Below are the records; restate word for word the lines from the first through the one containing "You are a computer-use agent. The width", and only those.

BEGIN Data listing

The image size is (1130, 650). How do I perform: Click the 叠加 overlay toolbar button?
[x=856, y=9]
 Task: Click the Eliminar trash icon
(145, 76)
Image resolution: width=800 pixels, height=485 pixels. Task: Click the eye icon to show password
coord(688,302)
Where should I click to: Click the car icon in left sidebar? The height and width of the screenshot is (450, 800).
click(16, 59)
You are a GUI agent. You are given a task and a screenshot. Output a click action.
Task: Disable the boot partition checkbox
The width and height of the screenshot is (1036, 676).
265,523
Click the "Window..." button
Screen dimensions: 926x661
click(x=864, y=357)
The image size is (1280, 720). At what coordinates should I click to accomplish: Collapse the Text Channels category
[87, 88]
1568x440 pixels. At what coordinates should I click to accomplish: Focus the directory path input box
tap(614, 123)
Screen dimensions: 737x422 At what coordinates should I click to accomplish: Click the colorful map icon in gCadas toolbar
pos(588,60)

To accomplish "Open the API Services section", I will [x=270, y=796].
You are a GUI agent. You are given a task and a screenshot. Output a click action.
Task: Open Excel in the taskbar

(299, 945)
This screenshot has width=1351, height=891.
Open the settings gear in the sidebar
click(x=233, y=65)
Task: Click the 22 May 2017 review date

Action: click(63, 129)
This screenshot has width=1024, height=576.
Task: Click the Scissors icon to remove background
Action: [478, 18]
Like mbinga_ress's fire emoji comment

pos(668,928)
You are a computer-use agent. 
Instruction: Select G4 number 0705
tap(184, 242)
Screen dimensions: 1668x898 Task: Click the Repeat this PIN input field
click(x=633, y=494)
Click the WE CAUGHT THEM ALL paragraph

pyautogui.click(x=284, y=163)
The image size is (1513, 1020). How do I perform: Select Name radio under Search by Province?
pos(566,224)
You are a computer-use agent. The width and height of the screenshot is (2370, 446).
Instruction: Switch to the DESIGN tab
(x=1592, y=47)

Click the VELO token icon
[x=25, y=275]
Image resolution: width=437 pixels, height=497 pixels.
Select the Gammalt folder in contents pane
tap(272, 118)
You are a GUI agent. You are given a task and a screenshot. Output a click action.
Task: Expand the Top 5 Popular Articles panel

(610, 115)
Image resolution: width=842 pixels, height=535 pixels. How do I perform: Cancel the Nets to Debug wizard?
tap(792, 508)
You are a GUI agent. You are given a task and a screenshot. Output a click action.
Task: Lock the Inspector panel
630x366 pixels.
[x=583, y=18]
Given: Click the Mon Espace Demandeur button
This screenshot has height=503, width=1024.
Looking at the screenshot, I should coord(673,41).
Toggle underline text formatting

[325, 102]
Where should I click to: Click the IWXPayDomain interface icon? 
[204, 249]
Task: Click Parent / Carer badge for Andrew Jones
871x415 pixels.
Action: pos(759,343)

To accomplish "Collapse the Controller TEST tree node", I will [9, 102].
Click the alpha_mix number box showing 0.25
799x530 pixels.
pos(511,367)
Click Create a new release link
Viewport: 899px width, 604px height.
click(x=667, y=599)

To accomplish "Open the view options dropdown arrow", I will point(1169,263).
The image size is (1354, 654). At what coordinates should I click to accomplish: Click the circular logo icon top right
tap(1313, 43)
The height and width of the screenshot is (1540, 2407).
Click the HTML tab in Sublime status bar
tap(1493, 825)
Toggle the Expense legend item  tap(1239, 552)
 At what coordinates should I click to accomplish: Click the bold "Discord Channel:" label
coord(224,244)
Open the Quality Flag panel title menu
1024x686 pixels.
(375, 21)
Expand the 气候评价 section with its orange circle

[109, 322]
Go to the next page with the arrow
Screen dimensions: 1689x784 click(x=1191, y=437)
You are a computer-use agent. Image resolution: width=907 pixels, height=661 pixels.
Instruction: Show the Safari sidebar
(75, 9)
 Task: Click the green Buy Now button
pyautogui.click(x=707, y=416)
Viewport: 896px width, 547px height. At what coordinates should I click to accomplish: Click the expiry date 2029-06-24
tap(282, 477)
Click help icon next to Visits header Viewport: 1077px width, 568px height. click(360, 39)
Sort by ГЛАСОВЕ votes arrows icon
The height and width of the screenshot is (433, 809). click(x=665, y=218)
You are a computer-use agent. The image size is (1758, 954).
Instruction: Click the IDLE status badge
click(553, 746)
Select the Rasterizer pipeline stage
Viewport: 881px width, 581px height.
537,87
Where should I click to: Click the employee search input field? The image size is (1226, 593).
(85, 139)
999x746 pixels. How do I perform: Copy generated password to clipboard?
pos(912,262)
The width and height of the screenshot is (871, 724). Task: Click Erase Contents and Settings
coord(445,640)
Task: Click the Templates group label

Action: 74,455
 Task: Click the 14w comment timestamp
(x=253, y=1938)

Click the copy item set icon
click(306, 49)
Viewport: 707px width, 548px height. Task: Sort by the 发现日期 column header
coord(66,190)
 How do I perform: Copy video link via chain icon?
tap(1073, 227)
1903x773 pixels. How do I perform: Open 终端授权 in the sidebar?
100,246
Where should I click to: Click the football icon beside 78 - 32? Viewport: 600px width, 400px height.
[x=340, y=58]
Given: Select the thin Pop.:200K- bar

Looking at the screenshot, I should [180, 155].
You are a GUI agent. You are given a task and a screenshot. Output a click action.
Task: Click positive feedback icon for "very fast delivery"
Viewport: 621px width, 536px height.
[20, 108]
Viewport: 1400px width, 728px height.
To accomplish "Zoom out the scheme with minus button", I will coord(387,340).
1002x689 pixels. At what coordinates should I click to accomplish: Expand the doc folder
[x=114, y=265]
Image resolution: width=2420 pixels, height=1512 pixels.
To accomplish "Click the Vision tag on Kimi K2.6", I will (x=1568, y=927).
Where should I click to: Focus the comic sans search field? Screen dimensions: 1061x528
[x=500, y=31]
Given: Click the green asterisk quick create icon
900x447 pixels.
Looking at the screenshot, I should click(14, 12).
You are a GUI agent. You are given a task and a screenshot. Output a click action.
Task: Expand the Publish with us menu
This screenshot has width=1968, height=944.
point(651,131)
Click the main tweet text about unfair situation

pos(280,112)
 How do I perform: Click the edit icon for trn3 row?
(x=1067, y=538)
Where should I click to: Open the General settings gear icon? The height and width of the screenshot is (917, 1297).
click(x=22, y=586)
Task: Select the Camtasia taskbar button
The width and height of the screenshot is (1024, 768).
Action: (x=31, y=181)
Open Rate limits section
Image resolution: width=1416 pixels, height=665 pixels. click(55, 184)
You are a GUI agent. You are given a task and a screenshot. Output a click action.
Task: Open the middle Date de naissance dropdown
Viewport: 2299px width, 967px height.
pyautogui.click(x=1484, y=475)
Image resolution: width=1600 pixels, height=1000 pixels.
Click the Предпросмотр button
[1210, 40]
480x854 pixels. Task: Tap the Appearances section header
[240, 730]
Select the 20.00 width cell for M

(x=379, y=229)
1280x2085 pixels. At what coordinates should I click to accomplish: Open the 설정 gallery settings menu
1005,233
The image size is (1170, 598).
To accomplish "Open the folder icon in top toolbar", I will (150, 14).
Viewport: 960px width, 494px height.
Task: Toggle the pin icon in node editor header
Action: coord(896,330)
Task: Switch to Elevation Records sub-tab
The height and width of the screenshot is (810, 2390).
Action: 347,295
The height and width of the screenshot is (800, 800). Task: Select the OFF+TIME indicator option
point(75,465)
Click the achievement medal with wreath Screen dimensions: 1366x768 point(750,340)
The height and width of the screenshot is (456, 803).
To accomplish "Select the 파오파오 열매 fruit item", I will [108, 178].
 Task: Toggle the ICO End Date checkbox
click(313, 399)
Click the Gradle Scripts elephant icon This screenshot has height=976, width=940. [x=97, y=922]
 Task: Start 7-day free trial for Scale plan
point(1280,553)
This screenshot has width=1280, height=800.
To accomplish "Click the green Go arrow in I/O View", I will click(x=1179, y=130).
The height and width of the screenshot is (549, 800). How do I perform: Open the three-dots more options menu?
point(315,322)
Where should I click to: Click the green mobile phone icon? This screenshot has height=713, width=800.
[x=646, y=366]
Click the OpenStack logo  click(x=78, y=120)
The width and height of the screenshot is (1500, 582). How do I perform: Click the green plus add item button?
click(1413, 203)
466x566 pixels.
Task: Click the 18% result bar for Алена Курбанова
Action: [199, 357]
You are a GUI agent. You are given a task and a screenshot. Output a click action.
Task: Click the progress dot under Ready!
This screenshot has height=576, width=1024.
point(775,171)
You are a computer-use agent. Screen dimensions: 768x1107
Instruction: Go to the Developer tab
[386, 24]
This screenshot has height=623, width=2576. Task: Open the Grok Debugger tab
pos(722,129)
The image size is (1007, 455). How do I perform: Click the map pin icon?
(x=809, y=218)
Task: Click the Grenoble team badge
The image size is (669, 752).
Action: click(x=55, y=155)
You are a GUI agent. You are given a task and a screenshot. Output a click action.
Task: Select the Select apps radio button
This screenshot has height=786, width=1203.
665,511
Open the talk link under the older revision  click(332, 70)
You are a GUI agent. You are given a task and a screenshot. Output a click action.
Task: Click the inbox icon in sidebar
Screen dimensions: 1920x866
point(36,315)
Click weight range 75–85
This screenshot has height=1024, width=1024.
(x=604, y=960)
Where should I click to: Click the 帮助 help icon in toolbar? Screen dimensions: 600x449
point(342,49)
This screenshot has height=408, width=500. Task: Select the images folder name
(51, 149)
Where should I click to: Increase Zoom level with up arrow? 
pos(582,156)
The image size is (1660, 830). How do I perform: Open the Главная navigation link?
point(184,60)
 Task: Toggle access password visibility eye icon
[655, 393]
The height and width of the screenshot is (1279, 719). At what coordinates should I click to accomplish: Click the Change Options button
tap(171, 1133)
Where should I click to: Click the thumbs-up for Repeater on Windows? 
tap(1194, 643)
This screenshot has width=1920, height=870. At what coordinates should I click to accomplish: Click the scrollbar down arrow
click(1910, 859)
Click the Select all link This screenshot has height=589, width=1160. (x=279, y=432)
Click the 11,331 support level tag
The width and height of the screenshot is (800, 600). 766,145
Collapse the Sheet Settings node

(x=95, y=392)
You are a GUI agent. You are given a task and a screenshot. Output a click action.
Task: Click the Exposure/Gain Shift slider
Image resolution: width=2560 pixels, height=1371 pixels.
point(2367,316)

END Data listing

### [Exercise result]
The image size is (1130, 650). How do I perform: Click the 叠加 overlay toolbar button?
[x=856, y=9]
 Task: Click the Eliminar trash icon
(145, 76)
Image resolution: width=800 pixels, height=485 pixels. Task: Click the eye icon to show password
coord(688,302)
Where should I click to: Click the car icon in left sidebar? The height and width of the screenshot is (450, 800).
click(16, 59)
You are a GUI agent. You are given a task and a screenshot. Output a click action.
Task: Disable the boot partition checkbox
The width and height of the screenshot is (1036, 676).
265,523
Click the "Window..." button
Screen dimensions: 926x661
click(x=864, y=357)
The image size is (1280, 720). At what coordinates should I click to accomplish: Collapse the Text Channels category
[87, 88]
1568x440 pixels. At what coordinates should I click to accomplish: Focus the directory path input box
tap(614, 123)
Screen dimensions: 737x422 At what coordinates should I click to accomplish: Click the colorful map icon in gCadas toolbar
pos(588,60)

To accomplish "Open the API Services section", I will [x=270, y=796].
You are a GUI agent. You are given a task and a screenshot. Output a click action.
Task: Open Excel in the taskbar

(299, 945)
This screenshot has width=1351, height=891.
Open the settings gear in the sidebar
click(x=233, y=65)
Task: Click the 22 May 2017 review date

Action: click(63, 129)
This screenshot has width=1024, height=576.
Task: Click the Scissors icon to remove background
Action: [478, 18]
Like mbinga_ress's fire emoji comment

pos(668,928)
You are a computer-use agent. 
Instruction: Select G4 number 0705
tap(184, 242)
Screen dimensions: 1668x898 Task: Click the Repeat this PIN input field
click(x=633, y=494)
Click the WE CAUGHT THEM ALL paragraph

pyautogui.click(x=284, y=163)
The image size is (1513, 1020). How do I perform: Select Name radio under Search by Province?
pos(566,224)
You are a computer-use agent. The width and height of the screenshot is (2370, 446).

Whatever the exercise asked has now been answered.